A federal judge in August determined that Google enjoys monopolies on online searches and search text advertising. That ruling came after the DOJ sued the company in 2020 and again in 2023, claiming the company engaged in anticompetitive practices. The department argued that Chrome is a key way consumers access the internet and that Google’s ownership of the platform has fortified its dominance.
Officials also proposed cracking down on Google’s ownership of Android by either requiring its sale or implementing oversight to control how the company uses the platform.
Google called the proposals “wildly overbroad.” Kent Walker, Google’s chief legal officer, said requiring the sale of Chrome could endanger users’ privacy and security, stunt the company’s investment in artificial intelligence, and invite government intervention in Google searches.

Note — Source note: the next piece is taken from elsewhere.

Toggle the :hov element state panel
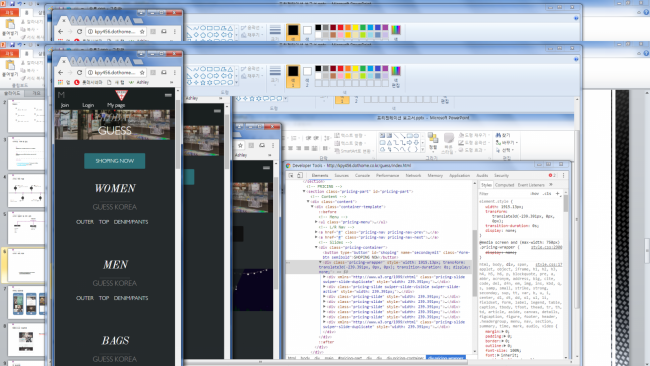This screenshot has width=650, height=366. pos(535,194)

AT&T in 1982 agreed to break up its business to end a yearslong antitrust suit, but few cases have forced the breakup of large tech companies since then.
Putting a leash on internet data brokers
Federal regulators want to clamp down on the sale of Americans’ private information to scammers, foreign adversaries, and other bad actors. The Consumer Financial Protection Bureau on Dec. 3 proposed a new rule to rein in data brokers and subject them to the bureau’s oversight. Data brokers are companies like Experian that collect personal information from the internet and sell it to other companies.

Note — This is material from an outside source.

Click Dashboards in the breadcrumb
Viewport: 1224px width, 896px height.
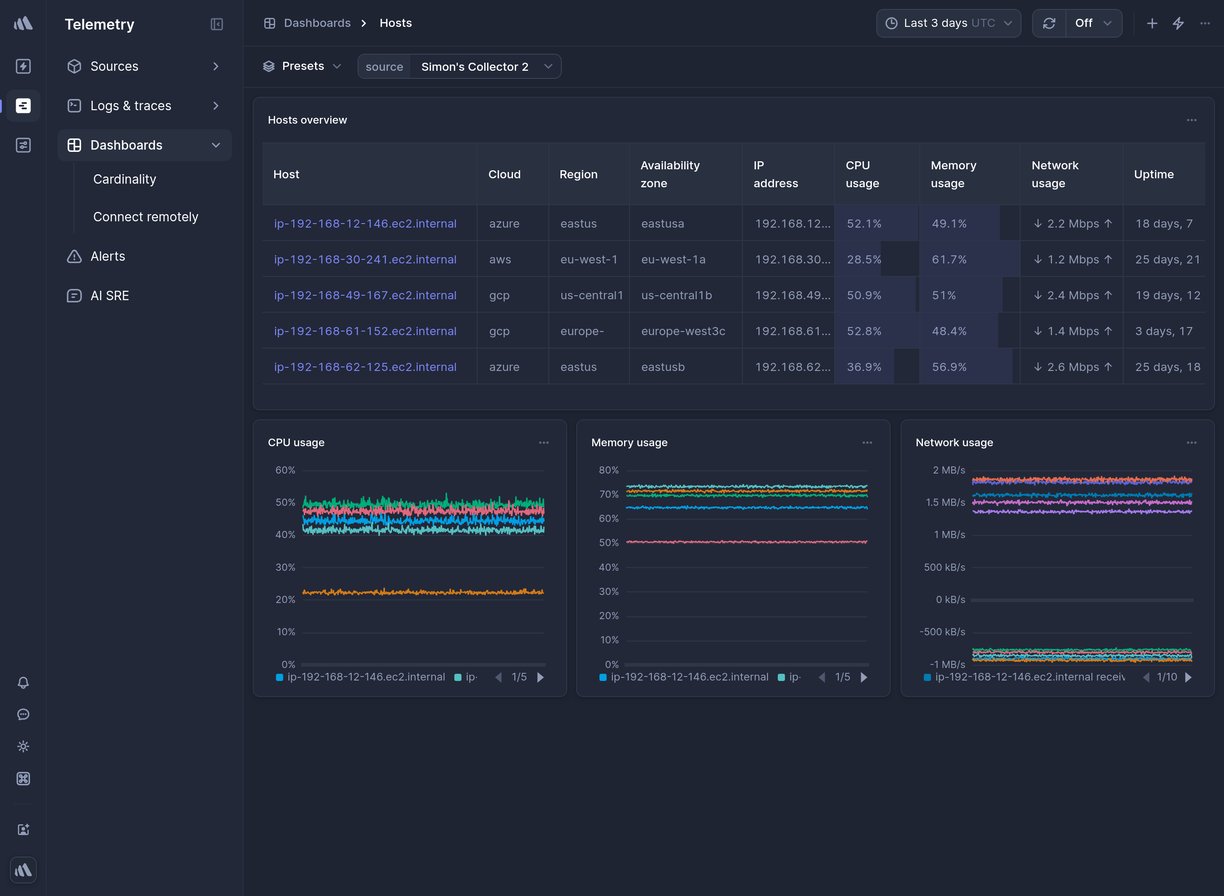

The draft rule, open to public comment until March, would limit the sale of personal info including Social Security numbers and phone numbers. It would also ensure an individual’s financial data is shared only for legitimate reasons.
Under the proposal, data brokers that sell sensitive information would be identified as consumer reporting agencies under the Fair Credit Reporting Act. They would be required to comply with credit reporting laws, give consumers access to their information, and maintain safeguards against misuse. —L.C.
Flights to Bluesky
Thousands of users of X, the social media service formerly known as Twitter, left the platform in the wake of the U.S. presidential election in November—and many are finding a new home on Bluesky. App usage for Bluesky, an open-source alternative to X, surged over 500% in the days following the election, according to data from Similarweb. As of December, Bluesky had grown to more than 24 million users after X introduced new terms of service, including a policy that allows the Elon Musk–owned company to train AI models with user data. —L.C.